In Zero Waste Canada

The lesser of two Evils is still evil.

Recently a great change happened in Canada! We got rid of the worst prime minister in Canadian history! This dramatic change gave people fresh hope.

Unfortunately, because the last was one so bad, many people were in Stockholm Syndrome-like fashion, glassy-eyed and giddy. Any criticism from those who did not vote for Trudeau was attacked with derision and vitriol.

Their argument was: “The last one was so bad, you should be happy”!

Really? Is this sound logic? No, of course not.

 

Part of being human is a natural primordial need to feel good. This relatively healthy need drives us to seek food, shelter and love. Activists are also humans with those same needs.

We want to feel like we are actually accomplishing something and thus ‘getting somewhere/ ‘moving forward’.

This and other needs like being seen, being respected appreciated and valued, affects our thinking words and actions.

A classic example is the use, or rather, the overuse of the word “Sustainable”. It is almost never being used correctly.
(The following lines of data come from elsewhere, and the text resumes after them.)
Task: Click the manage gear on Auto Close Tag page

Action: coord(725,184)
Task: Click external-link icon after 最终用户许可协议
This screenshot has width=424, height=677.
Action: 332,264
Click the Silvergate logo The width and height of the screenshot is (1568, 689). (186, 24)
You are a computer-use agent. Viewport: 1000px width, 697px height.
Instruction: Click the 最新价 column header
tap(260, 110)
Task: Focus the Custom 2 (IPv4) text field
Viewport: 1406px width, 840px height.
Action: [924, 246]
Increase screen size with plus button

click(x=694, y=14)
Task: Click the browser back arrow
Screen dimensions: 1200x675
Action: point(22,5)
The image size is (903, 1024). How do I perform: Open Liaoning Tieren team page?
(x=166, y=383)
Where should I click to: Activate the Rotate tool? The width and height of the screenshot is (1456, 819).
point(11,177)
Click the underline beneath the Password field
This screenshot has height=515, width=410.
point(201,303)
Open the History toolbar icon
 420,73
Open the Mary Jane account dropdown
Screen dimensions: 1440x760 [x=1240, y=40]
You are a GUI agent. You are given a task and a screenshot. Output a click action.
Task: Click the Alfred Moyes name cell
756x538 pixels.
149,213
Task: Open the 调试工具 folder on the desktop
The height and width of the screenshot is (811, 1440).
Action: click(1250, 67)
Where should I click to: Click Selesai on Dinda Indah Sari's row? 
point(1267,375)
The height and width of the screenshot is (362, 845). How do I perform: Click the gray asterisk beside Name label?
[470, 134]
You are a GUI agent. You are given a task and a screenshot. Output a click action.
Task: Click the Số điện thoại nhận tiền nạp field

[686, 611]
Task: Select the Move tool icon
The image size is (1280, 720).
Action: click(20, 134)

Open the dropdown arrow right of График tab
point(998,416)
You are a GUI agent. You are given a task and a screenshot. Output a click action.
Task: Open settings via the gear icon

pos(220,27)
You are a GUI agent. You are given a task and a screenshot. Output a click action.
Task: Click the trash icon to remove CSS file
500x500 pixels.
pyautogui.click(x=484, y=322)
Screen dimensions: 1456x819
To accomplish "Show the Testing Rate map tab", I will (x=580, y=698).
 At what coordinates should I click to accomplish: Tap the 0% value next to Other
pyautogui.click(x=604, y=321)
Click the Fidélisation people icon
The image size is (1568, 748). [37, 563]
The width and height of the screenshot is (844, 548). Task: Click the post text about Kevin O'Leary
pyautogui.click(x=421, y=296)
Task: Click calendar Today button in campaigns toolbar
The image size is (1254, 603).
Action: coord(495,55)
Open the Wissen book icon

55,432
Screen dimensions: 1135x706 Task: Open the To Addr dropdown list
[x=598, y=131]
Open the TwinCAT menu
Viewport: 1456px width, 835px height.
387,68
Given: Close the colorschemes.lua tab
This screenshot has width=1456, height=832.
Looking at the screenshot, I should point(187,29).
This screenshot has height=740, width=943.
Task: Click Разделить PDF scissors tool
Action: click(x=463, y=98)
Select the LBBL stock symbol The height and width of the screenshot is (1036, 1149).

Worse yet… ‘Ten years after the 1972 United Nations Conference on the Human Environment Stockholm Conference on the Human Environment, most of the global environmental challenges had clearly not been adequately addressed. In several ways, these challenges had grown.

The Brundtland Commission officially dissolved in December 1987 after releasing Our Common Future, also known as the Brundtland Report, in October 1987, a document which coined, and defined the meaning of the term “Sustainable Development”.’

Virtually no “development” is “sustainable” if we apply the true scientific definition verses the snake oil definition. In fact what we are truly talking about is being Less Unsustainable!

 

So now Canada has a prime minister that is not as ‘bad’. He is, shall we say, the ‘lesser of evils’?

In simple terms, burning nonrenewable resources, that in fact were, largely, harvested and mined “unsustainably”, transported how many times unsustainably; then thrown ‘away’ and picked up in trucks made of steel, aluminum, copper, rare-earth metals, rubber and plastic, to be transported unsustainably, using unsustainable fuels driven on unsustainable roads to an unsustainable facility made of concrete, steel and numerous other unsustainable products.

Then to be ‘incinerated’. Is this not madness?

Is this not the epitome of feel-good nonsense?

That burning versus burying is the “lesser of evils”? And, if it is, is it not still evil?

 

Dear colleagues. I beseech you.

We must not allow our need to feel good as individuals or as a group, to cloud our judgement in our thoughts, words and actions.

Anything less than a redesign of our system is unacceptable.

Anything less reminds me of open coffin funerals where the dead person is surrounded by nice shiny satin, wearing new clothes, and their face is slathered with makeup so they look healthy and peaceful.

Burning as an ‘alternative’ is greenwashing of the highest order.

Its the cremation of evidence, of our materialistic, consumeristic, cancerous, parasitic lifestyle.

Back-patting anyone or any organization that furthers the smoke and mirrors illusion of green washing is a disservice to all of us who are working for real change, an ultimate insult to Gaia and every living thing.

Please, let us resolve today, that as individuals, and in our requisite groups, that we will stand for no less than honest, scientifically based change that is far less unsustainable!